- **REQUIRED WORK**: Since pictures are not part of the copy, please output only the lines from the one with "You are a GUI" through the end of the data below, exactly as written.

DATASET EXTRACT Block Start

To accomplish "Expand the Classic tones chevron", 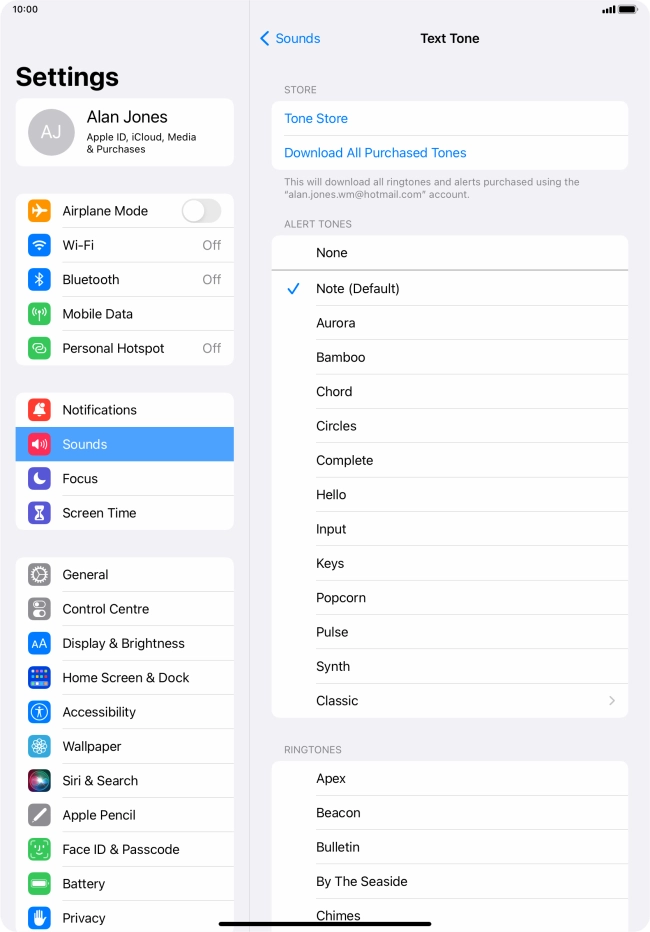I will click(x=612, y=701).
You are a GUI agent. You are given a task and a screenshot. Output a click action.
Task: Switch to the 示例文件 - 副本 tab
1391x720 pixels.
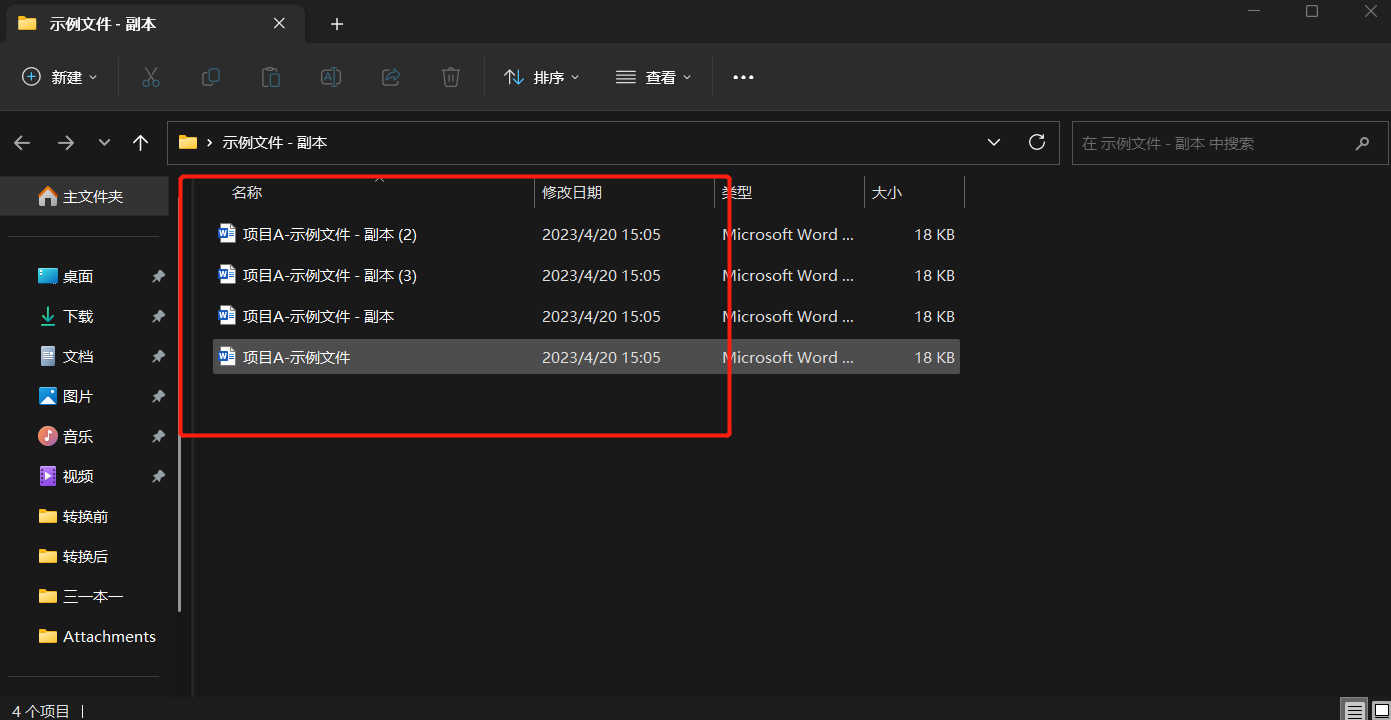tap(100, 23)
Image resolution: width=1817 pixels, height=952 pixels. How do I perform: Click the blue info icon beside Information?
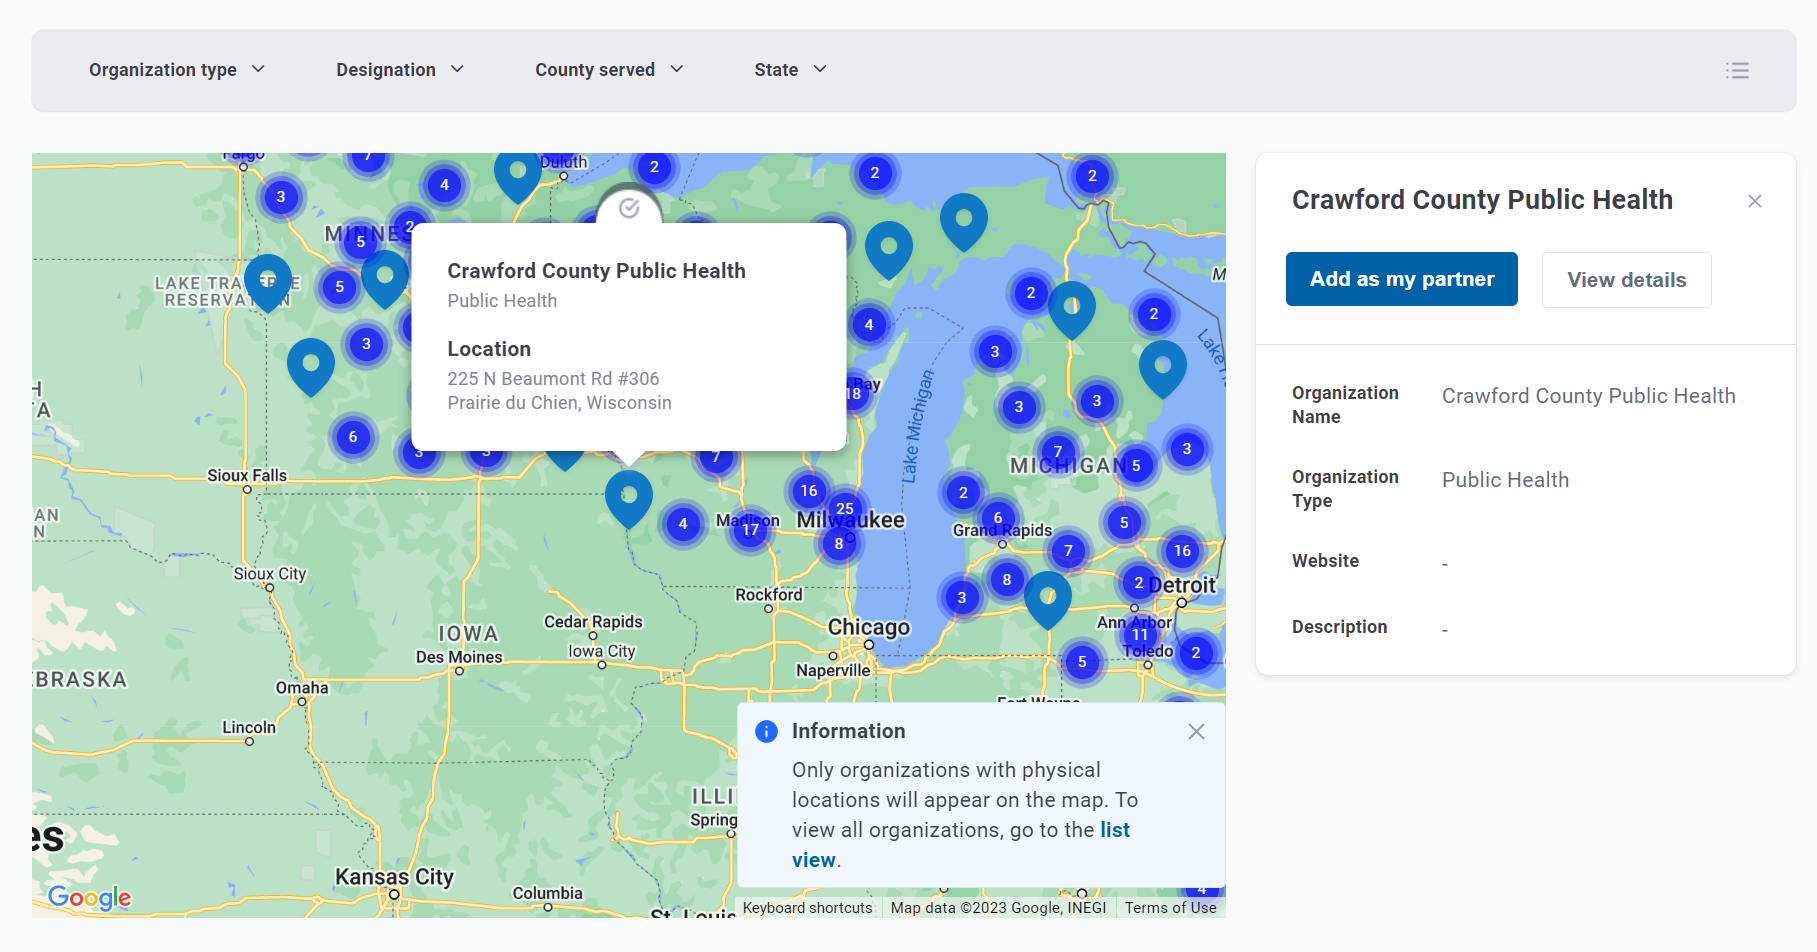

DATASET EXTRACT Block End

- **WORKED SOLUTION**:
You are a GUI agent. You are given a task and a screenshot. Output a click action.
Task: Switch to the 示例文件 - 副本 tab
1391x720 pixels.
tap(100, 23)
Image resolution: width=1817 pixels, height=952 pixels. How do I perform: Click the blue info icon beside Information?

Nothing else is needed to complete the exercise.